Ah, winter approacheth. Barren winter, with his wrathful nipping cold, as that beardy bloke from Stratford once said.
Shakespeare never had to choose a car, let alone a Shed. In his time, you pretty much stayed where you were. We moan about our roads now, but by gum Elizabethan ones were a thousand times worse, especially in winter when your bones were ruthlessly ground away by a combination of deep ruts and 1,500-year-old Roman stone paving slabs bursting up through the stinking mud like rotten dinosaur teeth.
For Will, getting from A to B was down to a choice between an iron-tyred carriage, a minging horse, or the peasant's favourite, Shanks's pony. If only he had been able to take his pick from a selection of low-priced used vehicles, magically transported back from the 21st century! English lessons at school would certainly have been a lot more interesting.

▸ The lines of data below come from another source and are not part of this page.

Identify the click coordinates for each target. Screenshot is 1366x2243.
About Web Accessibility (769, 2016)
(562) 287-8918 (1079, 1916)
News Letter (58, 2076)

If he had had the luxury of motorised transport to get around the filthy mire of Elizabethan England, Shakespeare could have done a lot worse than pick this week's Shed, a Subaru Legacy 2.0 GL.

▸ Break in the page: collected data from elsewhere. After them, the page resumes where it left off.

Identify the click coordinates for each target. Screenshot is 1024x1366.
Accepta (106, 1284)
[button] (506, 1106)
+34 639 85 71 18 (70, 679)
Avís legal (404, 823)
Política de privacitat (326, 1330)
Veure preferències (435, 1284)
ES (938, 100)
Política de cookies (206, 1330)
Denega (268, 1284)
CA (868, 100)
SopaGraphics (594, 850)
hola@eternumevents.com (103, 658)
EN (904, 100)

This one is a late gen-three (American-built) model that comes with the archetypal Scoobydoo horizontally-opposed flat four, or boxer engine for those who don't recognise the term flat four. This 2.0-litre non-turbo iteration is no road-burner at 125hp and 136ft lb. Still, its 1,315kg bulk can be pushed through the 0-60 in ten seconds or so - if you're prepared to work the five-speed box and that sort of thing is important to you - and on to 121mph.
The official combined fuel consumption for the 2.0 Leggo was 26.1mpg, dipping down to an attention-grabbing 19.4 in town, so this is no economy option. What it is, however, is something you'd like to see on your drive when that wrathful nipping cold is setting in outside your hovel and you fancy going to the bear-baiting, or you've got to hightail it to the next county to escape the latest wave of plague. Subaru wanted their wagon to be the best handling load lugger in the Audi A6/BMW 5 Series class, and it's true that the steering is surprisingly willing once you've got through the low-speed lightness.
Shed thinks that the AWD system on the manual car gives it a 50/50 torque split, changing to up to 80/20 front/rear in slippier conditions, but no doubt a marque expert will be on to put things straight. Whatever it is, the AWD is useful for negotiating frozen slurry or swerving around unexpected road obstacles such as a rampaging wild boar or slinking stoat. The Legacy is a strong car too, scoring four stars in Euro NCAP in 2003 long before four or five stars became the norm.
We haven't been treated to any interior shots, but flimsy cup holders aside it's all tough, workmanlike plastic and cloth, and the boot is huge thanks in part to Subaru's 'boomerang' rear suspension. Only a stone-deaf churl would complain about the warm woofle of the boxer engine note through the (in this case) new exhaust back section. It's rough but somehow smooth at the same time. If you know anyone who can do a bang-on impersonation of the sound using only their mouth and a bowl of custard, then you are indeed fortunate.
Although this one doesn't have a tow bar, it does have roof bars. Or at the very least, the ad hasn't excluded them from the sale, so you'd be entitled to stand next to the car and shout loudly if they were withdrawn from it. They're handy to have if you're a canoeist, or a gondola-ist if you were, say, doing research for The Merchant Of Venice. A pair of genuine used Subaru bars (as opposed to the usual generic rubbish that hardly ever fits) will rush you at least £50 from the scrappers.
Unfortunately PH's 16-bit Megablast computer wasn't lit up at the time of writing, so it wasn't possible to virtually remove the bandages that have been carefully draped over the numberplates to conceal the reg number and thereby the MOT history. But Shed likes the no-nonsense tone of the ad, the originality of the car and the fact that it has only had one owner - the current one - so you will be able to have a nice conversation with him and get a full picture of the car's life.
Legacy things to watch out for include a tendency for the rear discs to get scored, noise from the frameless windows, failing steering angle sensors and the general cost of repairs, which if you go to the wrong place can be horrific. On the positive side, Shed is fairly certain that the 2.0 litre motor has non-interference timing belts.
Let's finish off with a bit more Shakespeare, you know, raise the tone a bit. There is some evidence that he was a motoring enthusiast. Liked Saabs, apparently. He was a big fan of the Sonnet, boom boom, slow rimshot etc. Here's a portion of one of them which seems appropriate.
How heavy do I journey on the way,
When what I seek, my weary travel's end,
Doth teach that ease and that repose to say
"Thus far the miles are measured from thy friend".
Nah, no idea. Something to do with absence making the heart grow fonder, maybe? Who knows. Never did like the fella.